Sama seperti susahnya tataniaga beras misalnya. Atau jagung. Atau produk pangan lainnya. Termasuk telor ayam. Ada politisi kemarin-kemarin berteriak minta kepada pemerintah untuk menurunkan harga telor hingga 11 ribu rupiah. Nah, belakangan harga telor pernah anjlok beneran, walau tidak sampai seanjlok harga tersebut. Apa yang terjadi ? Ya pasti emak-emak peternak ayam pada kelimpungan. Nggak nyucuk antara biaya produksi dengan hasilnya.
Demikian juga dengan harga komoditas jagung. Pihak petani jagung akan relatif mendapat keuntungan jika harga stabil pada kisaran 4 ribu hingga 5 ribu rupiah. Kalau harga anjlok dibawah 4.000 rupiah, alamat petani kelimpungan. Jadi yang diperlukan disini adalah keseimbangan harga dan sekaligus peningkatan daya beli masyarakat.
So, jadi politisi jangan sampai asal dapat panggung, kemudian bisanya bicara ngasal saja. Contoh sekarang ini. Harga pakan ternak memang lagi mahal karena stok jagung yang memang lagi kurang melimpah. Tapi jangan provokasi pemerintah untuk menurunkan dengan instan. Bisa-bisa larinya nanti impor . Kalau sudah impor, wah, padahal satu bulan lagi diperkiran produk jagung dalam negeri mulai panen. Bisa-bisa harga anjlok nanti. Petani kelimpungan. Situasi sospol menjelang pemilu. Akhirnya pemeritah digoreng lagi sebagai pihak yang gak becus.

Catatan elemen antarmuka
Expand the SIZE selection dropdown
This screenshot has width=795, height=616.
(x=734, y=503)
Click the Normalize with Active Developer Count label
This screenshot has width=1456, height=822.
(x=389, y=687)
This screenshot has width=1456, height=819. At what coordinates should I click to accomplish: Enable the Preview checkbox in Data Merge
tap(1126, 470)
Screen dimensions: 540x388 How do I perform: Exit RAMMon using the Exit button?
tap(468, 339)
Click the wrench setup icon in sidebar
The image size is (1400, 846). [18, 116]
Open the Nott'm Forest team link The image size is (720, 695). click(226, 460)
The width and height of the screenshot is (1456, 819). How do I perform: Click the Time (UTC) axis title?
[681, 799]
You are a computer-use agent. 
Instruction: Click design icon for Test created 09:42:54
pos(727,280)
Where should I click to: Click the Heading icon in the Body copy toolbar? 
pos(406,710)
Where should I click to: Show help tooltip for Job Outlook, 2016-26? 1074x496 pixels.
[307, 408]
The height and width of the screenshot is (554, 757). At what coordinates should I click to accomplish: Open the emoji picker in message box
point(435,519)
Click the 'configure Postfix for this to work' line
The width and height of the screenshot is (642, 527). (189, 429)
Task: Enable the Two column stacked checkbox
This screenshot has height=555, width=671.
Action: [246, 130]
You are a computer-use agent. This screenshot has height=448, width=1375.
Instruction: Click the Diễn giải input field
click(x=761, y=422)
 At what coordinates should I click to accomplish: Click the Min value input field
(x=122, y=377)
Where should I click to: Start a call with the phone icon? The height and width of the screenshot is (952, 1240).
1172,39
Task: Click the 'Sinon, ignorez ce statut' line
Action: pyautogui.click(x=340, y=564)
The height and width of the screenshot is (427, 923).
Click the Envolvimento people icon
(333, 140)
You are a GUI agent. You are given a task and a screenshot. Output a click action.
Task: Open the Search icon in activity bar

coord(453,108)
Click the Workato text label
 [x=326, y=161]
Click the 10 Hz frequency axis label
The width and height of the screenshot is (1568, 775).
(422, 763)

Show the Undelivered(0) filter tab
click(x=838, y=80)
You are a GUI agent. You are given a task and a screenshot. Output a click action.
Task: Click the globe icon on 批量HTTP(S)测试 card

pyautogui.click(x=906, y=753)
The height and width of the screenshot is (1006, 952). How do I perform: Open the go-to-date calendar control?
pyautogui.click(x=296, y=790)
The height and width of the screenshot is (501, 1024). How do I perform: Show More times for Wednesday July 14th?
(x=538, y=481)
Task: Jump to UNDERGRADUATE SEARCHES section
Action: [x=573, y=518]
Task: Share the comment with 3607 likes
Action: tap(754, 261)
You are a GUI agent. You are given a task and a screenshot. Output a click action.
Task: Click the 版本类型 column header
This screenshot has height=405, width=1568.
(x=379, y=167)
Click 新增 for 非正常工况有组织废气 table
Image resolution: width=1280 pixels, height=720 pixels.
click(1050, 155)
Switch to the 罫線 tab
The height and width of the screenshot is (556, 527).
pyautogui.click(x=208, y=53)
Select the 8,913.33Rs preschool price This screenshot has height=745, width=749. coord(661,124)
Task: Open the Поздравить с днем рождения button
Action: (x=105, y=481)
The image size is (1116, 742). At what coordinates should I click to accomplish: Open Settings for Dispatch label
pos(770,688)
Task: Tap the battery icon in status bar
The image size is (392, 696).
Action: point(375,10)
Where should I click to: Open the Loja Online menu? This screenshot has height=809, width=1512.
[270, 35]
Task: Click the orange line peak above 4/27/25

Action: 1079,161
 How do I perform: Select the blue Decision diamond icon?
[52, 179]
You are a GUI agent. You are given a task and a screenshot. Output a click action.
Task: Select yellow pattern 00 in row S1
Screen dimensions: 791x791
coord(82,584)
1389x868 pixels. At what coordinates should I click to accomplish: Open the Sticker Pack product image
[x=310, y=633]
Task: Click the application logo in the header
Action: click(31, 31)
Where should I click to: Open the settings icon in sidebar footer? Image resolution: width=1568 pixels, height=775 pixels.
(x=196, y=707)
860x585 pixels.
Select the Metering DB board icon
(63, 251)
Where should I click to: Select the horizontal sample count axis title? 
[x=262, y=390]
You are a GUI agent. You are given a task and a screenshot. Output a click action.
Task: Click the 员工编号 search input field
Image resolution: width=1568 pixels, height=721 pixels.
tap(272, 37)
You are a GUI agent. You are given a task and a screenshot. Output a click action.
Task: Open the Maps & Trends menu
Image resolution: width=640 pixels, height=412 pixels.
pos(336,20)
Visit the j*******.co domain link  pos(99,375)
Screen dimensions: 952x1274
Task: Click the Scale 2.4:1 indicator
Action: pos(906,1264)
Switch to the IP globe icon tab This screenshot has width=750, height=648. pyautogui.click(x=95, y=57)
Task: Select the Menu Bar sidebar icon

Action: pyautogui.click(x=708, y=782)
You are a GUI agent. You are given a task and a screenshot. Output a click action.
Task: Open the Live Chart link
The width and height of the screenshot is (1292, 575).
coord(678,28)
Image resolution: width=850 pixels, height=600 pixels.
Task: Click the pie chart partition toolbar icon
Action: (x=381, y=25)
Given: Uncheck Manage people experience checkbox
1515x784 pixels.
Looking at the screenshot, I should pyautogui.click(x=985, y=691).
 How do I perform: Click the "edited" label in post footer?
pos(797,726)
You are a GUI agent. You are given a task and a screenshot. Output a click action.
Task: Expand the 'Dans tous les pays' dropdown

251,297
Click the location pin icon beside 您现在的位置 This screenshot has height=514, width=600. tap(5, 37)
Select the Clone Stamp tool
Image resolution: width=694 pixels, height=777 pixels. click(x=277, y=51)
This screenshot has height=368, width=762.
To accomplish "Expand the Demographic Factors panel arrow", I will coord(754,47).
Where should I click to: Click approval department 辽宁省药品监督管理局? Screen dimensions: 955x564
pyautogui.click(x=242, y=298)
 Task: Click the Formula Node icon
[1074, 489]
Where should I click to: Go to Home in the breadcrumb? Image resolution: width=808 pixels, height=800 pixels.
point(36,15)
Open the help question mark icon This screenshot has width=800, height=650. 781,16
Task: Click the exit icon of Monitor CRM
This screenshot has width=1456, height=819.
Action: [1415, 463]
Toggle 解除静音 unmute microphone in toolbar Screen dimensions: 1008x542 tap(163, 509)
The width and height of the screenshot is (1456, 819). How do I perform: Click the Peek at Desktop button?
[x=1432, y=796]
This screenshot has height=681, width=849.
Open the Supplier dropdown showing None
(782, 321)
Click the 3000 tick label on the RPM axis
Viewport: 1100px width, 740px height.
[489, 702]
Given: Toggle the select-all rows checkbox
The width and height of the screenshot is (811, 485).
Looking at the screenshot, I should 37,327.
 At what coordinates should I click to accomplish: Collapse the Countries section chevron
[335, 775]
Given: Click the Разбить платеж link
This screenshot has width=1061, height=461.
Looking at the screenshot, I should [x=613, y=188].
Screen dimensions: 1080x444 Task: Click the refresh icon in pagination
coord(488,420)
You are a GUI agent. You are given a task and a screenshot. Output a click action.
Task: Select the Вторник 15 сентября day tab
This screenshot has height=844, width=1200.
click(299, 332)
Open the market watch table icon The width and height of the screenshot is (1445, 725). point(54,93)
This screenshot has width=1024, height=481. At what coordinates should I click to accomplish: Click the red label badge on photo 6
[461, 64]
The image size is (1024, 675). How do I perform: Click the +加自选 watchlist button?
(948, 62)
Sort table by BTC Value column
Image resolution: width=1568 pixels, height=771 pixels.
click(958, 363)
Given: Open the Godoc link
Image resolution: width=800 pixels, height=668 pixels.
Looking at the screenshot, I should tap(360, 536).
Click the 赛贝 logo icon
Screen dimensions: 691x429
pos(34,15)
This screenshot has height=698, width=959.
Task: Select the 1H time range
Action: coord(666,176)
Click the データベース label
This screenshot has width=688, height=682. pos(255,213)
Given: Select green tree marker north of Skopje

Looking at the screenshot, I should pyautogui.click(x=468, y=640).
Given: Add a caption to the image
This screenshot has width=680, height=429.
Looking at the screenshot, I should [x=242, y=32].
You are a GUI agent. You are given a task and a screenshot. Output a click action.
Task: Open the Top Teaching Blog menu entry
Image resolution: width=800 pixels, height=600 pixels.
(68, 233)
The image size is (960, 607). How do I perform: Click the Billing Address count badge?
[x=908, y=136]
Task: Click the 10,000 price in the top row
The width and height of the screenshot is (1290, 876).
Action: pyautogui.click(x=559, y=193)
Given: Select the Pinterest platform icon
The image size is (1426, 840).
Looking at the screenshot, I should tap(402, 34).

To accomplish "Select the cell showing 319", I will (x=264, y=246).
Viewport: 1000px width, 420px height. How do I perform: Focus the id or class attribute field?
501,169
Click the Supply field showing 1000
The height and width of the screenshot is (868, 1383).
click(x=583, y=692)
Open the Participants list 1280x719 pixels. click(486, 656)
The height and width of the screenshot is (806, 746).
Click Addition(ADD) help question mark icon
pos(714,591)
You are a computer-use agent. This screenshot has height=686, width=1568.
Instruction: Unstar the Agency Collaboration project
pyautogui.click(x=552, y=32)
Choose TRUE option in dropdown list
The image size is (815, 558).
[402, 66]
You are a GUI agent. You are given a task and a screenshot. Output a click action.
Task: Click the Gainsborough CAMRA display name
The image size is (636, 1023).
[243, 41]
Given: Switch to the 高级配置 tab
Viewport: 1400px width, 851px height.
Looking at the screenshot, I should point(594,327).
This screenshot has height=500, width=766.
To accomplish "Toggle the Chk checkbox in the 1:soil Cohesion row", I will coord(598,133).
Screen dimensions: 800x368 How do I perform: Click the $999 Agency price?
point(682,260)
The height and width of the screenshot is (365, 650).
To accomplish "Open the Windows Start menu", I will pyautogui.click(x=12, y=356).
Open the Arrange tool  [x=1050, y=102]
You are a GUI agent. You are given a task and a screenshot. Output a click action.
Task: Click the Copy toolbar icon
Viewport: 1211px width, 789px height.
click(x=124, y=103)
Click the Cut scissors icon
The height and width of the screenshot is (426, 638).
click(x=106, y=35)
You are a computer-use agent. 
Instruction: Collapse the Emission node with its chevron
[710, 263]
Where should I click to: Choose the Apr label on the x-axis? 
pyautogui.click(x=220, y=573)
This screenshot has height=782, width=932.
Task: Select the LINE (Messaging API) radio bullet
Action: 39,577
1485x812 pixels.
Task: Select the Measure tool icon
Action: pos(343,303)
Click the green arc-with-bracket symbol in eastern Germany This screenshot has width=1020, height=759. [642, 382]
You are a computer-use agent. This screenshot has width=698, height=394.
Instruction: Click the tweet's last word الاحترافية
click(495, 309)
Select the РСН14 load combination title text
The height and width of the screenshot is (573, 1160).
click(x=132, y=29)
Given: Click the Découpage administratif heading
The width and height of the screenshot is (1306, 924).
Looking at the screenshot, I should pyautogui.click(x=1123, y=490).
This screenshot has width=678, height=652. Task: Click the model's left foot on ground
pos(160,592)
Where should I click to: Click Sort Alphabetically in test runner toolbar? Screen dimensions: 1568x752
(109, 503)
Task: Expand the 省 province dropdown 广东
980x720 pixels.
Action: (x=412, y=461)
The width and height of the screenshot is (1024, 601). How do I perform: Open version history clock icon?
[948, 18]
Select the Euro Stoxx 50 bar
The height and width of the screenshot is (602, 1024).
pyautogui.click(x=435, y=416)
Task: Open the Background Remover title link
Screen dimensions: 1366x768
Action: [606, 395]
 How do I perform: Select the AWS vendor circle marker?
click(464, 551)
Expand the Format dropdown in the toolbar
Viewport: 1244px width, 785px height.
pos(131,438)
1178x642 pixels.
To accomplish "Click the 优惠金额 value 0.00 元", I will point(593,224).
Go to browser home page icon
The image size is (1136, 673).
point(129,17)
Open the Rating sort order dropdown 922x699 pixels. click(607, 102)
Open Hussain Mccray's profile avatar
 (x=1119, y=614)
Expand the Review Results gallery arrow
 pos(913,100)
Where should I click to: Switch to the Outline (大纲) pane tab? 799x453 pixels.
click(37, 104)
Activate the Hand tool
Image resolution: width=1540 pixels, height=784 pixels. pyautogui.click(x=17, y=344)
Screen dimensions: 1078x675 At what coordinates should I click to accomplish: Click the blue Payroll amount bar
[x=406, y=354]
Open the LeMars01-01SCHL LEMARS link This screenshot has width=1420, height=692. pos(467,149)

[Yang Perlu Dikerjakan]
A. Ketik ulang bagian artikel tentang harga telur dan jagung, mulai dari "Sama seperti susahnya" dan berakhir pada "daya beli masyarakat.".
B. Lanjutkan artikel tentang harga telur dan jagung, dimulai setelah kalimat terakhir yang ditampilkan.

[Jawaban per Tugas]
A.
Sama seperti susahnya tataniaga beras misalnya. Atau jagung. Atau produk pangan lainnya. Termasuk telor ayam. Ada politisi kemarin-kemarin berteriak minta kepada pemerintah untuk menurunkan harga telor hingga 11 ribu rupiah. Nah, belakangan harga telor pernah anjlok beneran, walau tidak sampai seanjlok harga tersebut. Apa yang terjadi ? Ya pasti emak-emak peternak ayam pada kelimpungan. Nggak nyucuk antara biaya produksi dengan hasilnya.
Demikian juga dengan harga komoditas jagung. Pihak petani jagung akan relatif mendapat keuntungan jika harga stabil pada kisaran 4 ribu hingga 5 ribu rupiah. Kalau harga anjlok dibawah 4.000 rupiah, alamat petani kelimpungan. Jadi yang diperlukan disini adalah keseimbangan harga dan sekaligus peningkatan daya beli masyarakat.

B.
Jangan juga dibandingkan jaman orba. Jaman orba dulu memang harga pangan relatif murah. Namun petani tidak bisa kaya. Harga komoditas senantiasa ditekan. Daya beli masyarakat juga tidak tinggi, Hanya saja waktu itu subsidi digelontorkan dalam segala bidang. Akhirnya beban negara juga yang keberatan.
Sebagai penutup, mohon-mohonlah jangan mentang - mentang jadi politisi, apapun dipoltisir. Ketemu emak - emak di pasar, bilang harga mahal, harus dimurahkan. Giliran ketemu peternak, bilang harga terlalu murah, harus dinaikkan. Kan jadinya ibarat pepatah 'pagi kedelai sore tempe'. Nanti bisa kebalik jadi kutukan buat diri sendiri. Bagaimana pendapat anda ?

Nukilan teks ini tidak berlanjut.